Jino memasang senyum tak berdosa, lalu sambil membekap mulut Jiae. "Dengar, aku akan mengrimkan suratmu pada Lee Jiyong, tapi kumohon tutup mulutmu." Bisik Jino pada telinga Jiae, setelah itu ia melepaskan bekapan mulutnya dan melanjutkan menyisiri rambut adiknya itu.

"Assa!" pekik Jiae membuat pria yang sejak tadi memperhatikan kedua anaknya bertambah bingung.

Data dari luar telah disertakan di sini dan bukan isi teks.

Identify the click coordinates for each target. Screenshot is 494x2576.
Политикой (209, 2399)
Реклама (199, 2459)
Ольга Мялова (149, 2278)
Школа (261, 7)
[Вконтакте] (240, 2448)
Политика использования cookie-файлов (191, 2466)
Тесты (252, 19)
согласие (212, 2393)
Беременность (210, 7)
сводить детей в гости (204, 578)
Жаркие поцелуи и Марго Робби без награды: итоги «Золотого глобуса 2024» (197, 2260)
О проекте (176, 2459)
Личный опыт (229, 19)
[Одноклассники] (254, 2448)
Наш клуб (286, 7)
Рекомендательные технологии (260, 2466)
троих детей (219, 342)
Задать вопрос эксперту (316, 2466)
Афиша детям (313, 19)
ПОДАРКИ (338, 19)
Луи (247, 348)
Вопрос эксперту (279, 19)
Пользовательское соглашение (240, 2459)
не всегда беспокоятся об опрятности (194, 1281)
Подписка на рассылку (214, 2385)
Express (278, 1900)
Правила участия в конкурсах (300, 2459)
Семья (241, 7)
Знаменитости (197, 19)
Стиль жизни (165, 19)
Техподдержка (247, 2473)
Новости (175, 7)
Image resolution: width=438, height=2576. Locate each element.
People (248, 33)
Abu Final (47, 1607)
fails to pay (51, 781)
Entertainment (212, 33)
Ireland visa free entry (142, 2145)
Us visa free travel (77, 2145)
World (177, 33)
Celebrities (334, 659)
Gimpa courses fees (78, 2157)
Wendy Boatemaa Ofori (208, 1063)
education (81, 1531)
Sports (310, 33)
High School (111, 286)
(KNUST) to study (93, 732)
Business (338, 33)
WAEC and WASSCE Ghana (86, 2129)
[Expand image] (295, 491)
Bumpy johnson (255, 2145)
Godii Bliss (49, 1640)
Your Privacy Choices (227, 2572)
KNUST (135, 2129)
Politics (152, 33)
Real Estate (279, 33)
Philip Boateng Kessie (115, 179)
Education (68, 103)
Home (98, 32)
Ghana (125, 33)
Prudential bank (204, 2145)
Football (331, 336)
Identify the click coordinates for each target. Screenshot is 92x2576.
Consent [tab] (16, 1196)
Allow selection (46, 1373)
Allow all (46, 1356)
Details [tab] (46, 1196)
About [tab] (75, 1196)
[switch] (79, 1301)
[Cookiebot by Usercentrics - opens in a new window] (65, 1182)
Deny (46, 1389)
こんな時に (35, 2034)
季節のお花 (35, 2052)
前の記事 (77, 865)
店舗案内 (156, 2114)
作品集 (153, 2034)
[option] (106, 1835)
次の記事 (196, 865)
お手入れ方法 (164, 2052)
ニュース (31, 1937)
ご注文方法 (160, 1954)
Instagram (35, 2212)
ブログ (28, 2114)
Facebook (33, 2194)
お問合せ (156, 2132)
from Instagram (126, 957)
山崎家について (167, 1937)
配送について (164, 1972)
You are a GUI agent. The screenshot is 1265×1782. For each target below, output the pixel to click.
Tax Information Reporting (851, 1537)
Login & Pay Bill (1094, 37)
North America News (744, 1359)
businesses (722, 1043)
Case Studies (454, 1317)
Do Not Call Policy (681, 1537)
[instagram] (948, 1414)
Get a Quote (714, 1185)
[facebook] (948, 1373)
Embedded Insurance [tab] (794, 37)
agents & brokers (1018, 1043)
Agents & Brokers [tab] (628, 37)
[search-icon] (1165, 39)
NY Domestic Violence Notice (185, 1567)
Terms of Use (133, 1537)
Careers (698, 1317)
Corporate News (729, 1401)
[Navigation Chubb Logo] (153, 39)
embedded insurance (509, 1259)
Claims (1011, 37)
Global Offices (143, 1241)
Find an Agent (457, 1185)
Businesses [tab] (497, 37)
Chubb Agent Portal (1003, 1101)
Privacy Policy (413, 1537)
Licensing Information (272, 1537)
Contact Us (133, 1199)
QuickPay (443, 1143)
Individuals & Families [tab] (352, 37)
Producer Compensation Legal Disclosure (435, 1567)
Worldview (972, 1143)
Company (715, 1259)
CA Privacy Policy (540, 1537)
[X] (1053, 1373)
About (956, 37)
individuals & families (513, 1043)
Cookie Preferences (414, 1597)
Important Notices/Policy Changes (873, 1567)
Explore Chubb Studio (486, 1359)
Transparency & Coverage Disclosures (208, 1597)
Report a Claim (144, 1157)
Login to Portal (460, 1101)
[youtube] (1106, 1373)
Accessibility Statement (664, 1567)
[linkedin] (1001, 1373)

Ia menggeleng frustasi, "Yeobo, sebenarnya ada apa dengan mereka?" tanya pria itu pada wanita yang masih sibuk memasak.

"Molla­-yo­." Jawab wanita itu, kemudian ia menghampiri mereka ke meja makan dan meletakkan sup yang baru saja selesai ia buat kemudian ia kembali lagi kecounter dapur untuk mengambil beberapa mangkuk nasi. "Jja, makanlah!" ucap wanita itu.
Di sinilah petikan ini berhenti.